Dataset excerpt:
:::::

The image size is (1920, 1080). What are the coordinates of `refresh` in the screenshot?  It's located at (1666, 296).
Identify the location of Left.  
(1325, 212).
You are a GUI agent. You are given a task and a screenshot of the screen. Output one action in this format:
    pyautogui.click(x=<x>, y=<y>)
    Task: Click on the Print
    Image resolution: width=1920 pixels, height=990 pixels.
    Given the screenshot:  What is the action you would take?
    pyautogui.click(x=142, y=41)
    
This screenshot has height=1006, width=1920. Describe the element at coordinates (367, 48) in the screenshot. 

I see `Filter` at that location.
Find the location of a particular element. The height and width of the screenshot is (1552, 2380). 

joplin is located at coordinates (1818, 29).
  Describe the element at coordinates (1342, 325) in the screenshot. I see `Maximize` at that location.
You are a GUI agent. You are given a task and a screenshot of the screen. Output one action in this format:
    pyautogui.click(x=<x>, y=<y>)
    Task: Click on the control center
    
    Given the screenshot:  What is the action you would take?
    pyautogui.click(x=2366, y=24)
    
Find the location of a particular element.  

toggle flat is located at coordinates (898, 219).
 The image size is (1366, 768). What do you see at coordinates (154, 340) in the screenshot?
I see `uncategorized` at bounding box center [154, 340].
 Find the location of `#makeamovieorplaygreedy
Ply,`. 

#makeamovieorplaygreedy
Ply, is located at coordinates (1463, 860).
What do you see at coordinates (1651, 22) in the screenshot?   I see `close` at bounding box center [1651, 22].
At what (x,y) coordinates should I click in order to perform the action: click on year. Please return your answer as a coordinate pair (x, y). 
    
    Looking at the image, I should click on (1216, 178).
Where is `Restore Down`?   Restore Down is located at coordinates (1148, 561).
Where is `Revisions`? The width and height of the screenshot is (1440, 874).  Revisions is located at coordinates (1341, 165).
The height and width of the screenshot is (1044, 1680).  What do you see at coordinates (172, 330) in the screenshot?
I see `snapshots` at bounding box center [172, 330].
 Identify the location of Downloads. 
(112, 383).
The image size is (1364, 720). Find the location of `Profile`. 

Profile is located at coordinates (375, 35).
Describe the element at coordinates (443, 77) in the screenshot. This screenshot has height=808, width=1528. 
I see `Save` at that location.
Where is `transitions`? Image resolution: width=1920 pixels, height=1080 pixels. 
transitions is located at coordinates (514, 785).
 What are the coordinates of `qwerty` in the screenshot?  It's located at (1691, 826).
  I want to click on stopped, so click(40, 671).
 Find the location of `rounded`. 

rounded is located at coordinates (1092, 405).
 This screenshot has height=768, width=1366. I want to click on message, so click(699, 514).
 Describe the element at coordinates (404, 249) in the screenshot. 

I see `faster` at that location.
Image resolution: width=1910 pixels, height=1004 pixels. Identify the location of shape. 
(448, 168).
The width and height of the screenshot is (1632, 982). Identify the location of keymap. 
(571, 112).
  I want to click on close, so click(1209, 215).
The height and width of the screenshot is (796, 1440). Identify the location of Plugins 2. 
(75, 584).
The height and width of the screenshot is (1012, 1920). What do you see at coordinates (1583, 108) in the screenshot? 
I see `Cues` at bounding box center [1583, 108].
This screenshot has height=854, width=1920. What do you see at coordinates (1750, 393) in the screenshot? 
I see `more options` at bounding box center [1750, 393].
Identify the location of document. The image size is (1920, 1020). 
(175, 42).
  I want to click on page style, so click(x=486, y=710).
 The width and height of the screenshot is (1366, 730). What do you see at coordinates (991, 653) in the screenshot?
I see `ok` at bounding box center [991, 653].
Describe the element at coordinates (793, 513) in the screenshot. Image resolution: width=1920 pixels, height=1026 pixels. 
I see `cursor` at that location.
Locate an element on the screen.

:::::

= Work to complete =
Locate each line in the items above that contains the string "bounding", and reproduce every such line in full.

= Answer to the task =
I see `uncategorized` at bounding box center [154, 340].
What do you see at coordinates (1651, 22) in the screenshot?   I see `close` at bounding box center [1651, 22].
I see `snapshots` at bounding box center [172, 330].
I see `Cues` at bounding box center [1583, 108].
I see `more options` at bounding box center [1750, 393].
I see `ok` at bounding box center [991, 653].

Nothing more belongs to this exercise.